* begin *
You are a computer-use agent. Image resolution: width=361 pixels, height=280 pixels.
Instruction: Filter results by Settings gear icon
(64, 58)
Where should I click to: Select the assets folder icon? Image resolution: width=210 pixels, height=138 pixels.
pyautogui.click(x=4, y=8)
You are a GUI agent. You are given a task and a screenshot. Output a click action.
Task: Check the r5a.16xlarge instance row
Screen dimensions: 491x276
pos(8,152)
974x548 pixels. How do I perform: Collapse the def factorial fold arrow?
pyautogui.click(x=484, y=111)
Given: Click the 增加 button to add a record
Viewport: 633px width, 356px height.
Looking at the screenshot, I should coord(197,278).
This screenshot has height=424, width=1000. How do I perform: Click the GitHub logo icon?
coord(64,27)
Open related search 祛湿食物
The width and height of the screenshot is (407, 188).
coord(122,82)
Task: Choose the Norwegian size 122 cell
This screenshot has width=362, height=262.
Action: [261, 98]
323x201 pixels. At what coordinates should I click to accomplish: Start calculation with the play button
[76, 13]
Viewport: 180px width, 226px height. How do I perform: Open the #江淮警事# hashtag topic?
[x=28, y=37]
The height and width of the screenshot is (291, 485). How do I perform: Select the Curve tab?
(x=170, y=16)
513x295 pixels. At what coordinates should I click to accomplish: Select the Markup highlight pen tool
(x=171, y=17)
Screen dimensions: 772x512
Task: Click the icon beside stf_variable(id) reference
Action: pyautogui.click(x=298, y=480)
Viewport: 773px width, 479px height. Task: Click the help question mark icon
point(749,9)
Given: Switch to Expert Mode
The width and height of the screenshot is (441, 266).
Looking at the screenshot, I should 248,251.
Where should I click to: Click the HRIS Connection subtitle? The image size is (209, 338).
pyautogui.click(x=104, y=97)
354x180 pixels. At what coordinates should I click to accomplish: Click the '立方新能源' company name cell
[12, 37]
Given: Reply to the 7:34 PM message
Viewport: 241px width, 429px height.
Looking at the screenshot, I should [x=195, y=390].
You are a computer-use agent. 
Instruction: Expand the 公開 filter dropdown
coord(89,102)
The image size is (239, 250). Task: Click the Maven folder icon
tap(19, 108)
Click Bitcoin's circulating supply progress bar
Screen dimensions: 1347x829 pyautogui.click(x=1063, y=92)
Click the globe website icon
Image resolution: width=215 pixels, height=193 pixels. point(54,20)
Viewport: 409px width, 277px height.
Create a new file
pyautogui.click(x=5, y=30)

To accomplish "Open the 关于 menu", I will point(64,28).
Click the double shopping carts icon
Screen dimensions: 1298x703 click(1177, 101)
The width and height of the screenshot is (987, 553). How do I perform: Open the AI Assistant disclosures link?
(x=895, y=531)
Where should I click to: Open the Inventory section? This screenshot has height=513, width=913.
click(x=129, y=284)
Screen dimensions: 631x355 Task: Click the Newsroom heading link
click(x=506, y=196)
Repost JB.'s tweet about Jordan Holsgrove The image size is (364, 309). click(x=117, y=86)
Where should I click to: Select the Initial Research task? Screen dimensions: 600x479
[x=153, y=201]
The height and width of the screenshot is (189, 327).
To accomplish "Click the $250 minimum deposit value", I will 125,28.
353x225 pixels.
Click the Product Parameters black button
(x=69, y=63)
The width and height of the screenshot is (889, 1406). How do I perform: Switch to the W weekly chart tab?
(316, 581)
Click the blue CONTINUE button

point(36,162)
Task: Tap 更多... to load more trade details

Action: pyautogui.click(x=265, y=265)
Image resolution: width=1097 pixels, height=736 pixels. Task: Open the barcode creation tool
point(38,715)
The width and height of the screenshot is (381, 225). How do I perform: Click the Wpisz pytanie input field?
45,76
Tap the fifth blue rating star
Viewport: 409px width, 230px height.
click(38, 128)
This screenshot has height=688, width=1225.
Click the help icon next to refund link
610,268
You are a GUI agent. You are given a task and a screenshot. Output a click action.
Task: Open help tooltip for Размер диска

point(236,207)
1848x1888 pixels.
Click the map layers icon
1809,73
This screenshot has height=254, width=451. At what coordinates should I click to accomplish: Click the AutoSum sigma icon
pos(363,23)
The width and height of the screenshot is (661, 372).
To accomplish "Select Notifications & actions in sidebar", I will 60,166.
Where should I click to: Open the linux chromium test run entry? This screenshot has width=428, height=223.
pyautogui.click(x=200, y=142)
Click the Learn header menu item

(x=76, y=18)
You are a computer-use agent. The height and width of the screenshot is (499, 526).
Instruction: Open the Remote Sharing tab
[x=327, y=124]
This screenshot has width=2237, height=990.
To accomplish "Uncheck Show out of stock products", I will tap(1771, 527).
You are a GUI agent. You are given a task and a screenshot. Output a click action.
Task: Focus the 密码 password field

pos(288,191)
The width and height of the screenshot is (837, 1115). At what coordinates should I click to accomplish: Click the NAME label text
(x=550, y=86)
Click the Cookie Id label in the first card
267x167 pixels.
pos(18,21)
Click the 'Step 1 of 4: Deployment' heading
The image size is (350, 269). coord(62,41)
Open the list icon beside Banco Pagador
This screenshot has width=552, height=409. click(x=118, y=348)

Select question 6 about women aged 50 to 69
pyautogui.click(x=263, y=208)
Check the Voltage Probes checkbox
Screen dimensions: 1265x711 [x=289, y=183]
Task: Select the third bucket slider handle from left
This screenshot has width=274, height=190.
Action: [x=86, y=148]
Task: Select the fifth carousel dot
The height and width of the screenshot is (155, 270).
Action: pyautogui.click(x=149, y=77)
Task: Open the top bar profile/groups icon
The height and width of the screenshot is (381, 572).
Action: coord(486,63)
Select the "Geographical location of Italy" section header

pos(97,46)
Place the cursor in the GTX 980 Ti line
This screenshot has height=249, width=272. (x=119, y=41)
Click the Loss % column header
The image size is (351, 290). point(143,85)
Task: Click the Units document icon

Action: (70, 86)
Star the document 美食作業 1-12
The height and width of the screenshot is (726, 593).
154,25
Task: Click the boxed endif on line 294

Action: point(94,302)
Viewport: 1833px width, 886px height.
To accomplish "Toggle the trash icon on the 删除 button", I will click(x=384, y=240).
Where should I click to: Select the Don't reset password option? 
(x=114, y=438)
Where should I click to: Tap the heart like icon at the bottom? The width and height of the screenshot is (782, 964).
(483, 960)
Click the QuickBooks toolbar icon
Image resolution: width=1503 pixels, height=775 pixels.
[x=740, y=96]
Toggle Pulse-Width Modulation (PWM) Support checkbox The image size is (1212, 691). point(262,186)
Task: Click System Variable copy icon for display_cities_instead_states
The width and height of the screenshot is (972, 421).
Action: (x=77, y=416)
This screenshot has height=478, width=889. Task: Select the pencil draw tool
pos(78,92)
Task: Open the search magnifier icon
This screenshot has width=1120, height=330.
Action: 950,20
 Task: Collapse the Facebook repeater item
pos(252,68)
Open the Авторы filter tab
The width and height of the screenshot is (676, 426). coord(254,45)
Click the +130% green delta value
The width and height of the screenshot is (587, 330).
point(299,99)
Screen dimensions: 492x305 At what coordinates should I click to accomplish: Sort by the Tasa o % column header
* end *
Aim → Print all of the material above again, line for line, without changing anything.

Correct answer →
You are a computer-use agent. Image resolution: width=361 pixels, height=280 pixels.
Instruction: Filter results by Settings gear icon
(64, 58)
Where should I click to: Select the assets folder icon? Image resolution: width=210 pixels, height=138 pixels.
pyautogui.click(x=4, y=8)
You are a GUI agent. You are given a task and a screenshot. Output a click action.
Task: Check the r5a.16xlarge instance row
Screen dimensions: 491x276
pos(8,152)
974x548 pixels. How do I perform: Collapse the def factorial fold arrow?
pyautogui.click(x=484, y=111)
Given: Click the 增加 button to add a record
Viewport: 633px width, 356px height.
Looking at the screenshot, I should coord(197,278).
This screenshot has height=424, width=1000. How do I perform: Click the GitHub logo icon?
coord(64,27)
Open related search 祛湿食物
The width and height of the screenshot is (407, 188).
coord(122,82)
Task: Choose the Norwegian size 122 cell
This screenshot has width=362, height=262.
Action: [261, 98]
323x201 pixels. At what coordinates should I click to accomplish: Start calculation with the play button
[76, 13]
Viewport: 180px width, 226px height. How do I perform: Open the #江淮警事# hashtag topic?
[x=28, y=37]
The height and width of the screenshot is (291, 485). How do I perform: Select the Curve tab?
(x=170, y=16)
513x295 pixels. At what coordinates should I click to accomplish: Select the Markup highlight pen tool
(x=171, y=17)
Screen dimensions: 772x512
Task: Click the icon beside stf_variable(id) reference
Action: pyautogui.click(x=298, y=480)
Viewport: 773px width, 479px height. Task: Click the help question mark icon
point(749,9)
Given: Switch to Expert Mode
The width and height of the screenshot is (441, 266).
Looking at the screenshot, I should 248,251.
Where should I click to: Click the HRIS Connection subtitle? The image size is (209, 338).
pyautogui.click(x=104, y=97)
354x180 pixels. At what coordinates should I click to accomplish: Click the '立方新能源' company name cell
[12, 37]
Given: Reply to the 7:34 PM message
Viewport: 241px width, 429px height.
Looking at the screenshot, I should [x=195, y=390].
You are a computer-use agent. 
Instruction: Expand the 公開 filter dropdown
coord(89,102)
The image size is (239, 250). Task: Click the Maven folder icon
tap(19, 108)
Click Bitcoin's circulating supply progress bar
Screen dimensions: 1347x829 pyautogui.click(x=1063, y=92)
Click the globe website icon
Image resolution: width=215 pixels, height=193 pixels. point(54,20)
Viewport: 409px width, 277px height.
Create a new file
pyautogui.click(x=5, y=30)

To accomplish "Open the 关于 menu", I will point(64,28).
Click the double shopping carts icon
Screen dimensions: 1298x703 click(1177, 101)
The width and height of the screenshot is (987, 553). How do I perform: Open the AI Assistant disclosures link?
(x=895, y=531)
Where should I click to: Open the Inventory section? This screenshot has height=513, width=913.
click(x=129, y=284)
Screen dimensions: 631x355 Task: Click the Newsroom heading link
click(x=506, y=196)
Repost JB.'s tweet about Jordan Holsgrove The image size is (364, 309). click(x=117, y=86)
Where should I click to: Select the Initial Research task? Screen dimensions: 600x479
[x=153, y=201]
The height and width of the screenshot is (189, 327).
To accomplish "Click the $250 minimum deposit value", I will 125,28.
353x225 pixels.
Click the Product Parameters black button
(x=69, y=63)
The width and height of the screenshot is (889, 1406). How do I perform: Switch to the W weekly chart tab?
(316, 581)
Click the blue CONTINUE button

point(36,162)
Task: Tap 更多... to load more trade details

Action: pyautogui.click(x=265, y=265)
Image resolution: width=1097 pixels, height=736 pixels. Task: Open the barcode creation tool
point(38,715)
The width and height of the screenshot is (381, 225). How do I perform: Click the Wpisz pytanie input field?
45,76
Tap the fifth blue rating star
Viewport: 409px width, 230px height.
click(38, 128)
This screenshot has height=688, width=1225.
Click the help icon next to refund link
610,268
You are a GUI agent. You are given a task and a screenshot. Output a click action.
Task: Open help tooltip for Размер диска

point(236,207)
1848x1888 pixels.
Click the map layers icon
1809,73
This screenshot has height=254, width=451. At what coordinates should I click to accomplish: Click the AutoSum sigma icon
pos(363,23)
The width and height of the screenshot is (661, 372).
To accomplish "Select Notifications & actions in sidebar", I will 60,166.
Where should I click to: Open the linux chromium test run entry? This screenshot has width=428, height=223.
pyautogui.click(x=200, y=142)
Click the Learn header menu item

(x=76, y=18)
You are a computer-use agent. The height and width of the screenshot is (499, 526).
Instruction: Open the Remote Sharing tab
[x=327, y=124]
This screenshot has width=2237, height=990.
To accomplish "Uncheck Show out of stock products", I will tap(1771, 527).
You are a GUI agent. You are given a task and a screenshot. Output a click action.
Task: Focus the 密码 password field

pos(288,191)
The width and height of the screenshot is (837, 1115). At what coordinates should I click to accomplish: Click the NAME label text
(x=550, y=86)
Click the Cookie Id label in the first card
267x167 pixels.
pos(18,21)
Click the 'Step 1 of 4: Deployment' heading
The image size is (350, 269). coord(62,41)
Open the list icon beside Banco Pagador
This screenshot has width=552, height=409. click(x=118, y=348)

Select question 6 about women aged 50 to 69
pyautogui.click(x=263, y=208)
Check the Voltage Probes checkbox
Screen dimensions: 1265x711 [x=289, y=183]
Task: Select the third bucket slider handle from left
This screenshot has width=274, height=190.
Action: [x=86, y=148]
Task: Select the fifth carousel dot
The height and width of the screenshot is (155, 270).
Action: pyautogui.click(x=149, y=77)
Task: Open the top bar profile/groups icon
The height and width of the screenshot is (381, 572).
Action: coord(486,63)
Select the "Geographical location of Italy" section header

pos(97,46)
Place the cursor in the GTX 980 Ti line
This screenshot has height=249, width=272. (x=119, y=41)
Click the Loss % column header
The image size is (351, 290). point(143,85)
Task: Click the Units document icon

Action: (70, 86)
Star the document 美食作業 1-12
The height and width of the screenshot is (726, 593).
154,25
Task: Click the boxed endif on line 294

Action: point(94,302)
Viewport: 1833px width, 886px height.
To accomplish "Toggle the trash icon on the 删除 button", I will click(x=384, y=240).
Where should I click to: Select the Don't reset password option? 
(x=114, y=438)
Where should I click to: Tap the heart like icon at the bottom? The width and height of the screenshot is (782, 964).
(483, 960)
Click the QuickBooks toolbar icon
Image resolution: width=1503 pixels, height=775 pixels.
[x=740, y=96]
Toggle Pulse-Width Modulation (PWM) Support checkbox The image size is (1212, 691). point(262,186)
Task: Click System Variable copy icon for display_cities_instead_states
The width and height of the screenshot is (972, 421).
Action: (x=77, y=416)
This screenshot has height=478, width=889. Task: Select the pencil draw tool
pos(78,92)
Task: Open the search magnifier icon
This screenshot has width=1120, height=330.
Action: 950,20
 Task: Collapse the Facebook repeater item
pos(252,68)
Open the Авторы filter tab
The width and height of the screenshot is (676, 426). coord(254,45)
Click the +130% green delta value
The width and height of the screenshot is (587, 330).
point(299,99)
Screen dimensions: 492x305 At what coordinates should I click to accomplish: Sort by the Tasa o % column header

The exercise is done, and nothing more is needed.